So, with the cautionary tale of the San Francisco chart-ripper in mind (refresh/rewind? Part 1 is here), here are a few ideas for how to align the use of performance data with the trust, goodwill and momentum required to do the work and fix things.
But first, two key concepts:
For bosses and leaders of change, create trust and safety so that change can happen. People need to hear, understand and feel in their bones that they are supported, encouraged, and required to take risks and try new things. People have to trust that their bosses truly want them to let down their guard and experiment, risk looking silly because they don't know how things will go. A safe environment for quality improvement is one where, in the words of a participant in a workshop I led recently, “You can take risks without being at risk.”
For everybody, key concept: Improvement is learning, together, better ways to do our work, and putting those effective ways into daily practice. And we use numbers to track how it’s going. The work is developmental, iterative, and creative. And the goal is to figure out how to do the better thing every time, as a reliable process. It’s NOT about “Hey, let’s try real hard just this once on this project, and then we can relax again.”

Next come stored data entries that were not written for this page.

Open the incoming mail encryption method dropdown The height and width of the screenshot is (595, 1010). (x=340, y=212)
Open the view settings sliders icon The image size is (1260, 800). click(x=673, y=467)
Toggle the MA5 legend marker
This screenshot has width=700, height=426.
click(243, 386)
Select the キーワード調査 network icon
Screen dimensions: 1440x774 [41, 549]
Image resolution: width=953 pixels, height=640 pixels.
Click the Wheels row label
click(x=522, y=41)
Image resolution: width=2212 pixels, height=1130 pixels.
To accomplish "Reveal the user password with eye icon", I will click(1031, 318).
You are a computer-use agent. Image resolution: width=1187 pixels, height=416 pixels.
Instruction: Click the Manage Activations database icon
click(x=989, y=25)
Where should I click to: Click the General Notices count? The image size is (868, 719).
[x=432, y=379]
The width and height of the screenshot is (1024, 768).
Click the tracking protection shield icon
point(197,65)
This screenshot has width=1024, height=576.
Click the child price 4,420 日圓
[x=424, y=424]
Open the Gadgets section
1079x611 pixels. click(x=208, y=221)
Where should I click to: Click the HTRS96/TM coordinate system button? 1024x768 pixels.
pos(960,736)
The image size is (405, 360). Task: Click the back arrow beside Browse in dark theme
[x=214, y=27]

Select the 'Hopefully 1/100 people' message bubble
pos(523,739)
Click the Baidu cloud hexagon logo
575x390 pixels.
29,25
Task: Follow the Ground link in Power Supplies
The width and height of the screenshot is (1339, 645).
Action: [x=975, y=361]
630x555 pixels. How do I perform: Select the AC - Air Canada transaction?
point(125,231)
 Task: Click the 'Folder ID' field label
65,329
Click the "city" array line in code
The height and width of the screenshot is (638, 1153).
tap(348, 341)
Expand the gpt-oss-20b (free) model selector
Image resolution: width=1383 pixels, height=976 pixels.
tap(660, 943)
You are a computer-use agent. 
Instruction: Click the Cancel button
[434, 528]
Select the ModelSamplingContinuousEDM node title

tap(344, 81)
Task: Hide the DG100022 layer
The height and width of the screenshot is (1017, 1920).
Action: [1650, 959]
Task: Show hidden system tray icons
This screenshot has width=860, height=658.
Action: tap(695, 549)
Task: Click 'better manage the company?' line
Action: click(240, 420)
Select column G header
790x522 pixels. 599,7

We know from the chart-ripper story, and probably from your own experience, that it’s not sufficient to just tell people once why the numbers are important and move on. Here are some ideas on how to get everyone on the same page about why we need to track the numbers and why that's a good thing.
1) Use a common language that makes sense. Avoid tired clichés. Use your common language to explain the improvement culture you want. Here are some phrases and a metaphor that I like.
a. “Do your work. Improve your work.” When I worked in a hospital, way back, the fact that this second thing was part of my daily work was a real epiphany. It wasn’t exclusively my boss’s job to come up with all the answers. After that realization, everything else about quality improvement made sense.
b. Renters and Owners. Quint Studer is famous for helping hospitals make performance breakthroughs through developing staff. He says that high performers act like owners of their work. Owners want to fix things, where renters just want to get through the day.
c. Elephants, Riders, the Path. The metaphor of an elephant, elephant rider, and the elephant’s path is described in Dan and Chip Heath’s book “Switch.” (They learned it from Jonathan Haidt.) The simple image helps with real-talk conversations: “Oops, that’s my elephant talking” means “Sorry I made an emotional decision to shove your new idea aside because I’m feeling stressed right now.”
2) Ask all managers and supervisors to use your shared language to describe improvement and the use of data to make improvements. If the bosses don’t speak the same language and believe in the process of improvement using data, you are sunk.
3) Measure and improve things the team cares about, that also impact patients or customers. What conditions and quality problems are the most important to them? One people get used to using performance data, they seek it out in other parts of their work.
4) Go first. Walk the walk and improve trust. Two ideas here:
a. Say “I don’t know” a lot. Get over any know-it-all or need-to-know-it-all tendencies. If everyone is working on new solutions to achieve ambitious goals, everyone should say “I don’t know.” Especially the bosses, if you are expecting frontline staff to come up with their own solutions. Say: “I don’t know, what do you think? What can we try?”
b. Post personal metrics. In the 90’s, the book “Quality Is Personal” was a staple of quality improvement, back then called Total Quality Management. The idea is to give yourself an individual scorecard week to week, with measures of things like getting your optimal amount of exercise per week, or being prepared for each meeting you lead, or meeting sales targets. A scorecard on your office door is a brave way to show your imperfection and your commitment to improvement. It sets an example.
5) Recognize productive risk-taking. Productive risks are manageable, well-planned experiments to try something new. Productive risks have potential to lead to better performance. In improvement, good risks are often tests of change. A nurse decides to try to complete her charting away from the main unit desk so she can focus and finish quickly. Or someone who is usually quiet in meetings speaks up to share ideas and insights.
6) Get personal. Make time for 1:1 discussions. Most people need one-on-one education and reassurance with their boss or other leader in order to feel positively about performance data. It’s anxiety-provoking to see numbers on the wall where we can and should do better. We are used to audit findings and other report cards leading to micro-management and judgment. Want to change the culture? Spend time with people individually to make sure they get it and are cool with this new way of seeing their work.
7) Develop individual expertise to increase confidence and capabilities. Understand what people do and do not know already. Eddie is still hiding his lack of computer skills. Susannah needs to practice outreach calls to patients at home, because this is a new expectation and she’s afraid of getting questions she can’t answer. Help people identify and follow up on learning needs. The same goes for the tools and activities of quality improvement. At first, most people need to be trained on the meaning and purpose of run charts.
The clinic with the chart-rippers has gone through management changes since that meeting a few years back, and the new leaders have carried over some of these ideas into their current work. From a chat I had with one of the staff physicians recently, they are well on their way to a culture where everyone make the most of the basic tenets of quality improvement: Keep sharing, keep learning, keep improving.